I cocked the gun and squared my feet, breaking a small branch in the process.

He fired, but I had been moving even as I realized I’d given away my position. I hit the dirt a half-dozen feet away. My own pistol stabbed flame and he fired back. I got a mouthful of sand and backed up hurriedly. But Pete Ravallo wasn’t happy. I heard him whispering hoarsely, and then heard a slight sound downhill from me.

I turned, and Ravallo’s gun stabbed out of the dark and something struck me a blow on the shoulder. My gun went clattering among the stones, and I knew from Ravallo’s shout that he knew what had happened.

Crouching like a trapped animal, I stared into the blackness right and left. There was no use hunting for the gun. The noise I would make would give them all they needed to shoot at, and Pete Ravallo was doing too well at shooting in the dark.

Fighting desperately for silence I backed up, then turned and worked my way cautiously back through the brush, parting it with my hands, and putting each foot down carefully so as not to scuff any stones or gravel.

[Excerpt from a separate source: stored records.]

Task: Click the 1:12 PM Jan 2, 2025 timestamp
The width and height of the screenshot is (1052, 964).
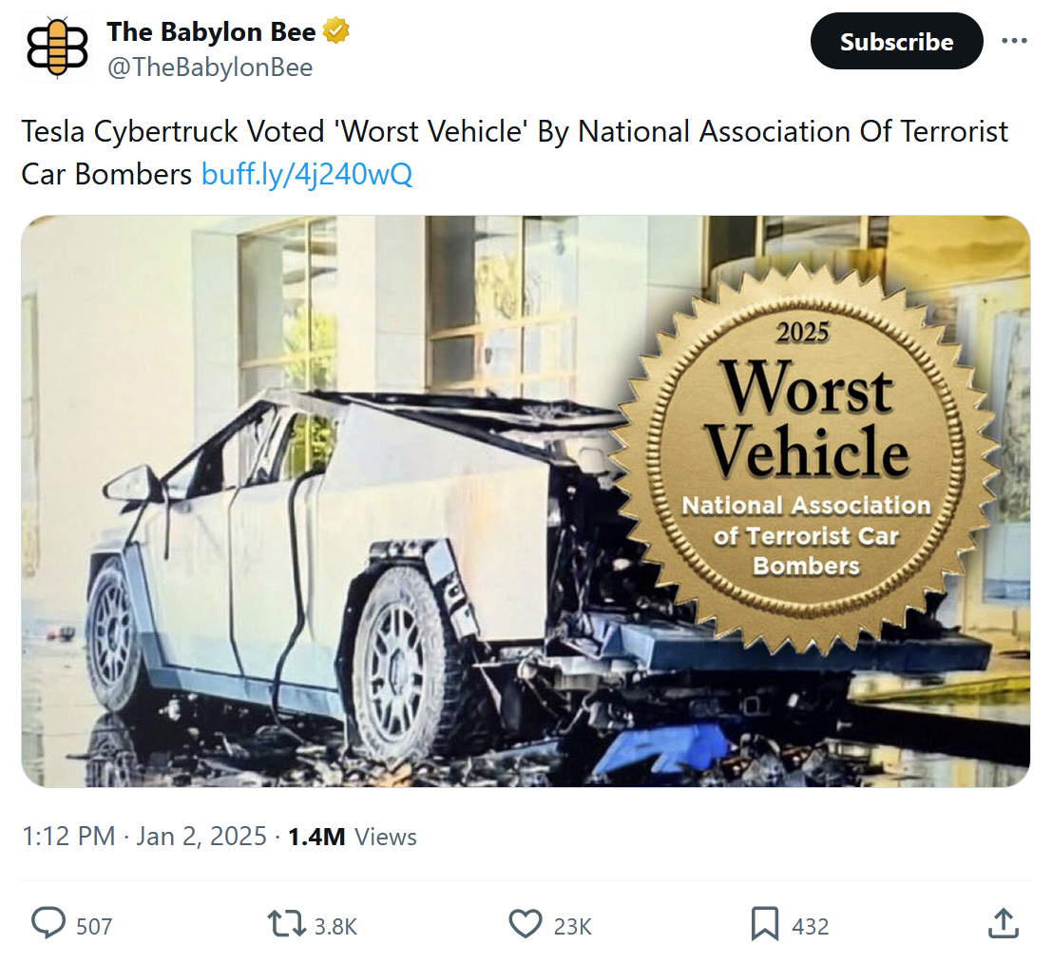Action: point(143,837)
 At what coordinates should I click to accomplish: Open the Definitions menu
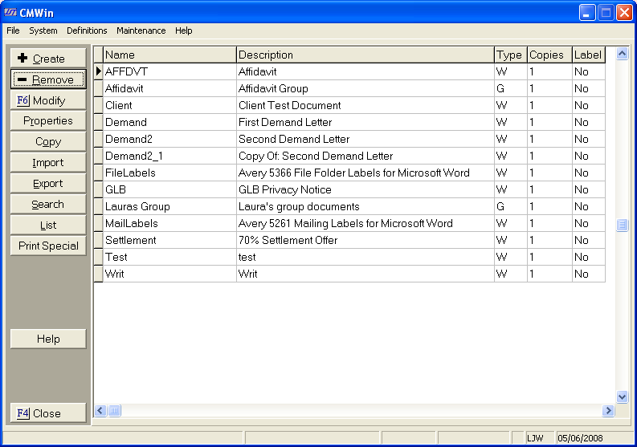(87, 30)
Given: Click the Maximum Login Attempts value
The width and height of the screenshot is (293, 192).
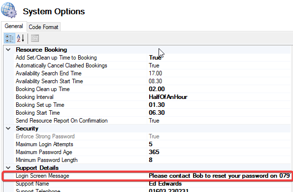Looking at the screenshot, I should (x=151, y=144).
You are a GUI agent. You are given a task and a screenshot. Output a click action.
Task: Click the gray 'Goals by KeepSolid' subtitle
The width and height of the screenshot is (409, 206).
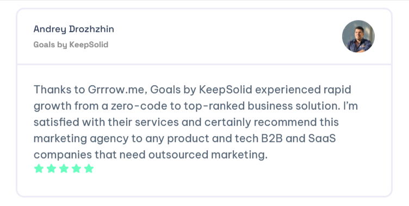tap(71, 45)
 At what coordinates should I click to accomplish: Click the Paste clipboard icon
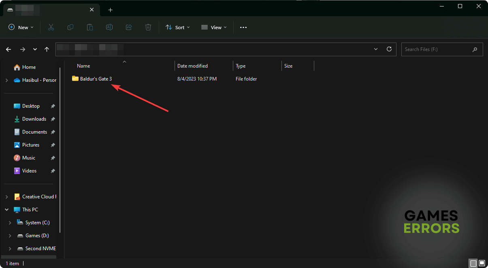pos(90,27)
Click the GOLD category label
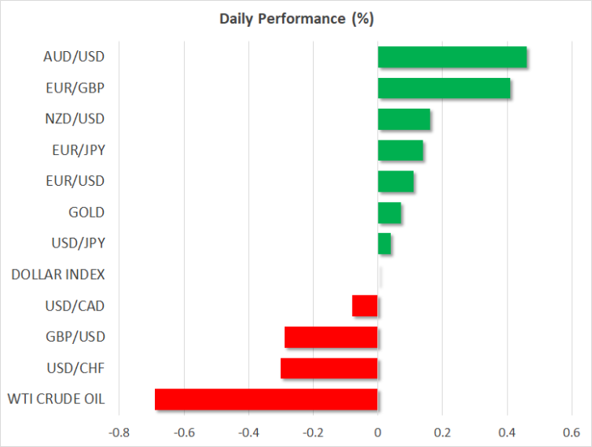Image resolution: width=592 pixels, height=447 pixels. 87,213
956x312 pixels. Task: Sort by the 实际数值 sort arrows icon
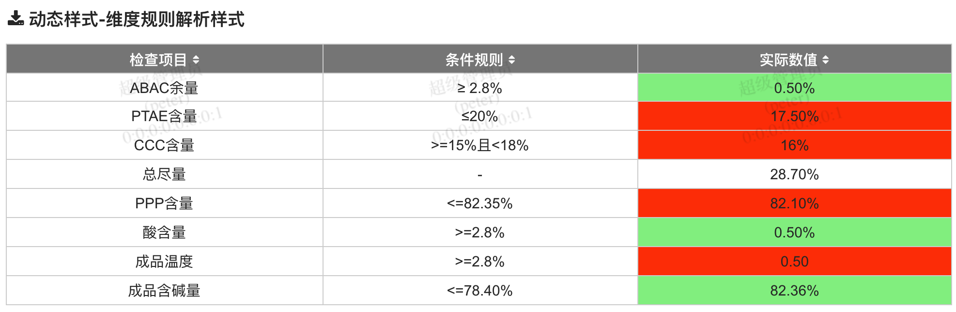[x=825, y=60]
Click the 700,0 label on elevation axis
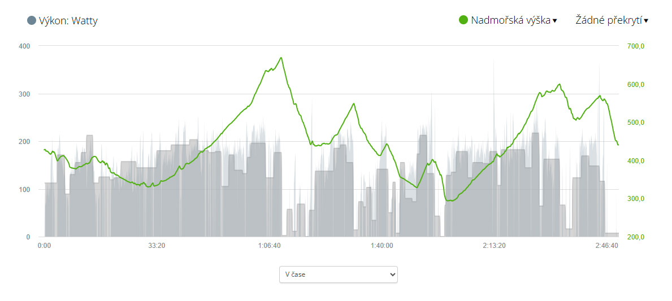Screen dimensions: 672x301 click(x=636, y=46)
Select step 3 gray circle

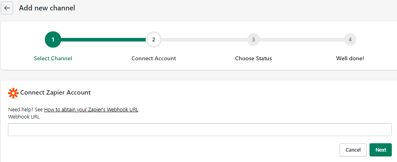click(254, 40)
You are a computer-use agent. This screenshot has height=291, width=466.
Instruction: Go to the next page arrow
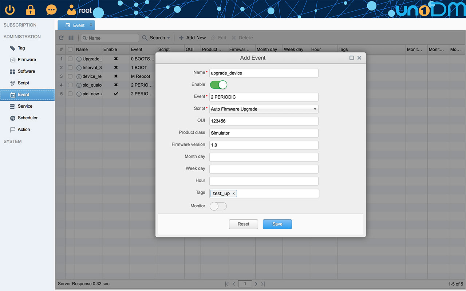point(256,284)
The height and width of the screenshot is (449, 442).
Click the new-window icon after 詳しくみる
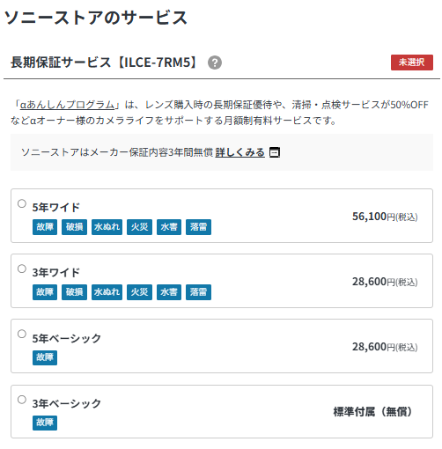pos(275,152)
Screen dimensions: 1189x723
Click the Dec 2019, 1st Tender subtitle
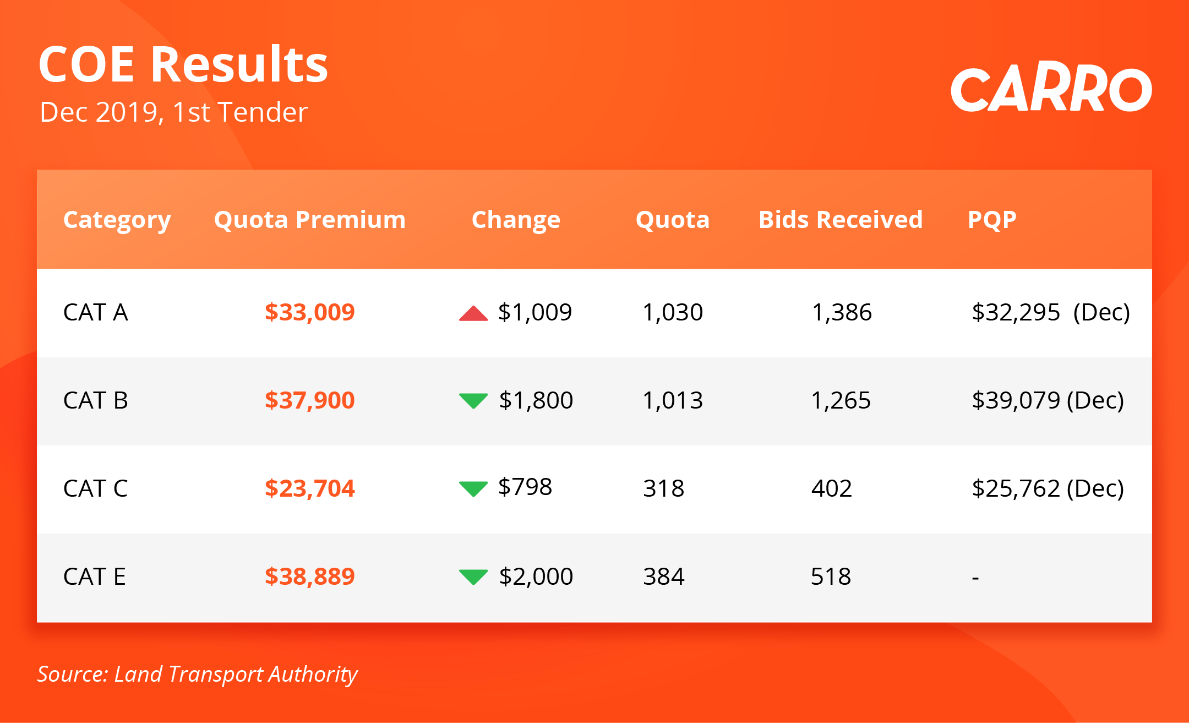click(174, 113)
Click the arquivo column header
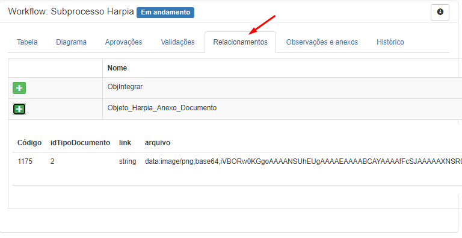462x238 pixels. pos(158,143)
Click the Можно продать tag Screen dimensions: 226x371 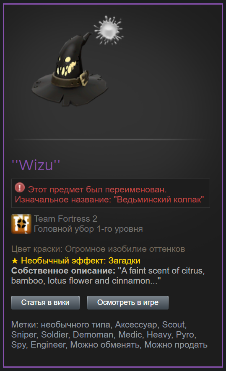point(176,345)
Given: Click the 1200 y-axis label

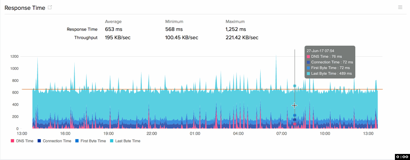Looking at the screenshot, I should click(14, 57).
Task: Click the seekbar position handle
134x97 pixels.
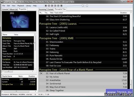Action: [87, 6]
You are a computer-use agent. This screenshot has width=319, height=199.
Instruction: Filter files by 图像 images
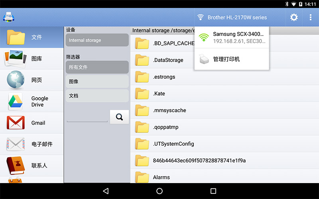[97, 82]
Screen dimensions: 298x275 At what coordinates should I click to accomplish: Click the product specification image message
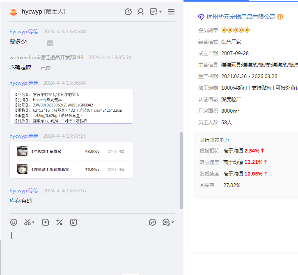pyautogui.click(x=71, y=106)
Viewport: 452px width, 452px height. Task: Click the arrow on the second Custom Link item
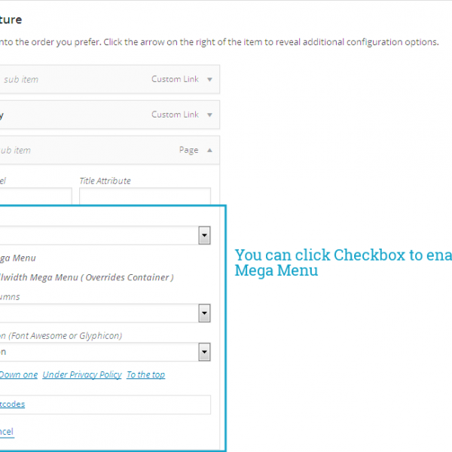(x=209, y=115)
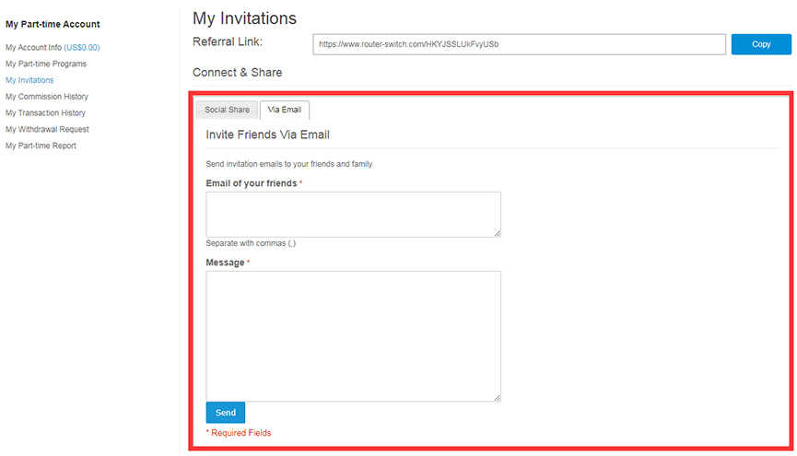Click the 'Message' field label
The image size is (797, 456).
pyautogui.click(x=225, y=263)
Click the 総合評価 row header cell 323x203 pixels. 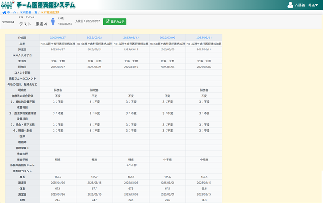[x=22, y=159]
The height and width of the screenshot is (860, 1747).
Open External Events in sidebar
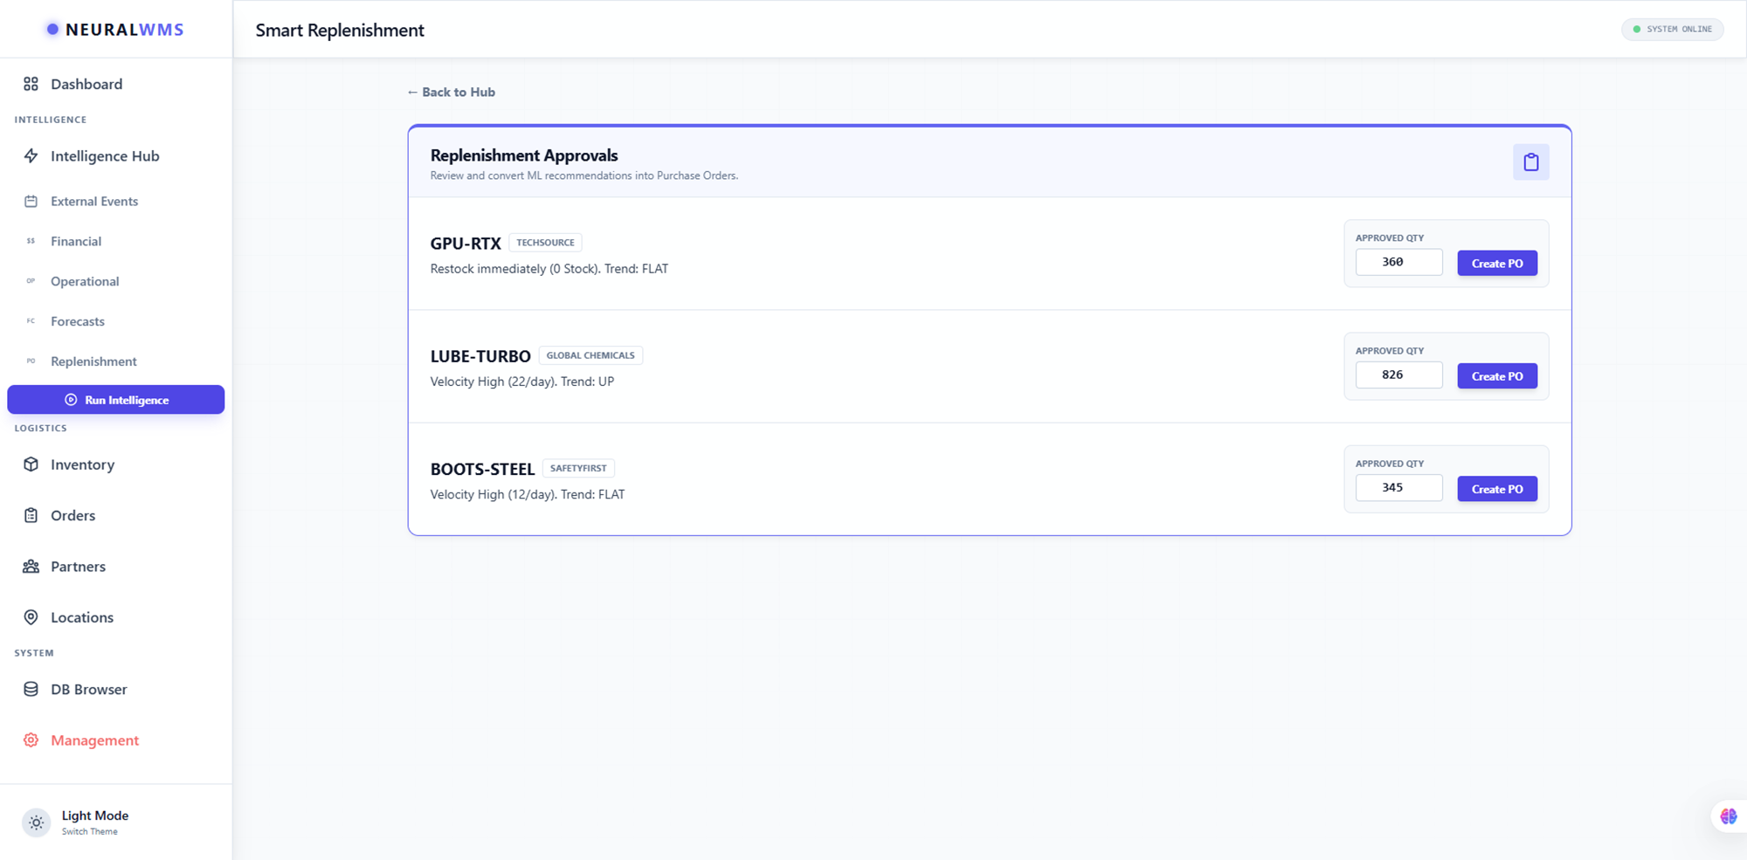click(x=93, y=202)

I was in total darkness when I heard the sound of heavy breathing, and close by. It was a cinch this couldn’t be Pete Ravallo, so it must be the thick-necked mug. I waited, and heard a slight sound. I could barely see the dim outline of a face. Putting everything I had into it, I threw my left!

Beggar’s luck was with me and it smashed on flesh and he went sliding down the gravel bank behind him. Instantly, flame stabbed the night. One bullet whiffed close by, and then I began to run. I was lighter than Pete, and my arm was throbbing with agony that seemed to be eased by the movement even as pressure seems to ease an aching tooth. I lunged at that hill and, fighting with both feet and my one good hand, started to scramble back for the top.

Ravallo must have hesitated a moment or two, trying to locate his driver. I was uphill from him anyway, and by the time he started I had a lead of at least forty yards and was pulling away fast. He tried one more shot, then held his fire. A light came on in a distant house.

Tearing my lungs out gasping for air, I scrambled over the top into the road. The car was sitting there, with the motor running, but I’d no thought of getting away. He still had shells, probably an extra clip, too. I twisted into the driver’s seat and threw the car into gear and pointed it down the embankment. There was one sickening moment when the car teetered, and then I half jumped, half fell out of the door.

In that wild, fleeting instant as the car plunged headfirst downhill, I caught a glimpse of Pete Ravallo.

The gangster was full in the glare of the headlights, and even as I looked, he threw up his arms and screamed wildly, insanely into the night! And then all I could hear was the crashing tumble of the car going over and over to the bottom of the canyon.

For what seemed a long time I lay there in the road, then crawled to my feet. I felt weak and sick and the world was spinning around so I had to brace myself to stand. I was like that when I heard the whine of a siren and saw a car roll up and stop. There were other sirens farther off.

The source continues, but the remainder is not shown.